21.9.07

Lamy visit and Trade Tripper

WTO Director General Pascal Lamy was here in Manila. Two days ago he gave a speech at the ADB and said that to meet the challenges of development and participation in the trading system then country vision, financing, and the role of the private sector should be focused on. With regard to national vision, he says:

First, the importance of national vision — backed by a comprehensive strategy for getting there. No one can tell a country how to trade or become more competitive. The only successful export-led growth strategy is one which countries want themselves — that they design and implement on their own — and that remains on course over the long-term.

Nothing to disagree about with there. I had the interesting privilege of talking to Mr. Lamy yesterday, with some of that discussion being included in today's front page article in BusinessWorld. One area I wanted to explore was the need, if any, for a revision of the present multilateral system and create in its stead a more holistic one, something like a "World Economic Organization." Mr. Lamy's answer was comprehensive and well thought of but only this portion (for reasons of space) was printed:

"BW: You mentioned before that the WTO is a medieval organization.

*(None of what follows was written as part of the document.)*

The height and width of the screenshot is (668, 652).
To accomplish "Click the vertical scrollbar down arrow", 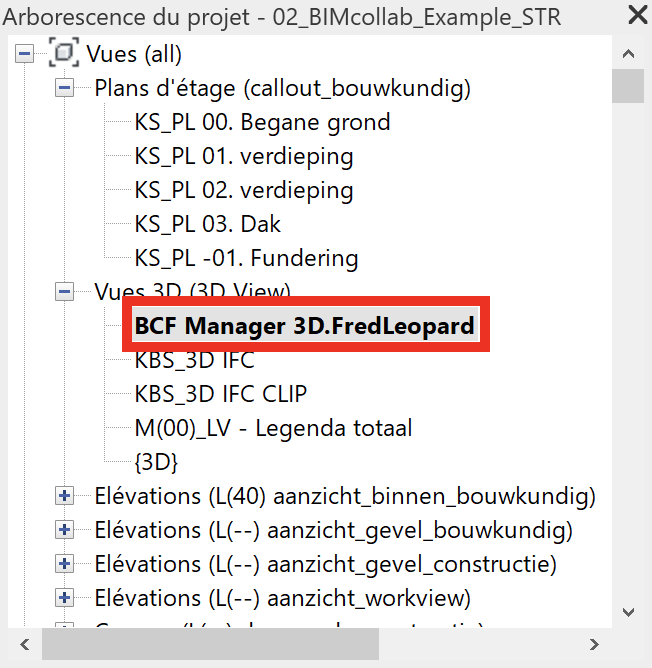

Considering there’s been a lot of activities, is there a need to expand WTO to include finance or perhaps merge with another organization to encompass a more complete economic type of multilateral engagement?

LAMY: In my past life, I said the WTO is a medieval organization. That was some time ago in 1999.

We can improve WTO in terms of organization, institution but it’s not the present priority. The present priority is concluding the round and the reason why it’s not yet concluded has nothing to do with institutions and organization ... let’s finish the round first then we’ll have time to look at procedures that need to be improved in the organization.

Should WTO extend its limit to things covered by other international organizations? No I don’t think so, unless you totally reshuffle [the] international system which we inherited ... I don’t think members of this organization are always coherent but you know sovereignty could be monopoly of incoherence. That’s up to them but incoherence stems from incoherence of our members. If there are contradictions in what they do in trade, finance, environment, social, migration, it’s up to them to give necessary coherence within each of their organizations ...

That’s the way the system works for the moment. I don’t think enlarging the scope of WTO for the moment is the right thing to do, it would give the wrong impression that the trade dimension supersedes other dimensions of international life ...
"

My Trade Tripper column today in BusinessWorld is on International Law and Philippine Law. Excerpt:

"To say that international law is to be treated within our jurisdiction as superior to our local law and our Constitution is as misleading as to say that the US embassy grounds on Roxas Boulevard is US soil (it’s not: it’s Philippine territory). As I keep saying, the faster we grasp the concept of confidently asserting our national interests vis-à-vis international law, the better international citizens we’ll be."